The MEK began as a leftist organization opposed to the rule of the shah, and it initially supported the Iranian revolution. But many of its followers fled to Iraq after suffering under the revolution’s repression, and the group then sided with Saddam Hussein in the Iran-Iraq war – a move that many Iranians have never forgiven.

The MEK has renounced violence and its members in the US insist that members and supporters inside Iran have been instrumental in providing useful and sometimes blockbuster information on the Iranian government’s covert activities, particularly its nuclear program.

Several members of Congress were quick to laud Clinton’s decision – and to portray the group as transformed from a onetime opponent to a vital asset for the US in its dealings with Iran.

“The MEK long ago renounced violence, and in recent years has been actively working with US intelligence agencies to get information on activities inside Iran,” said Rep. Ted Poe (R) of Texas in a statement. “Recently, we have seen that the real terrorists are the mullahs of Iran and the tiny tyrant in the desert, Mahmoud Ahmadinejad, not the freedom fighters hoping for a democratic Iran.”

His colleague, Rep. Dana Rohrabacher (R) of California, bemoaned the group’s original listing as “a misguided attempt by the Clinton administration to gain favor with the government in Tehran.” He characterized the MEK as “Iranians who desire a secular, peaceful, and democratic government. Nothing threatens the mullah dictatorship more,” he added, “than openness and transparency.”

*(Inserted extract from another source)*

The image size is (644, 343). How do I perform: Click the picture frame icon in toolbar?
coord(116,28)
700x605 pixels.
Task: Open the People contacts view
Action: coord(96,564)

Just how the MEK is viewed inside Iran remains the subject of debate. Members and some high-powered supporters echo Representative Poe’s characterization of them as “freedom fighters,” but other Iranian opposition groups that have formed in the US in recent years insist that the group is intensely disliked in Iran and widely distrusted.

The years-long removal under UN auspices of more than 3,000 MEK members from Camp Ashraf in Iraq is almost complete, with the goal of moving the Iranian refugees to third countries.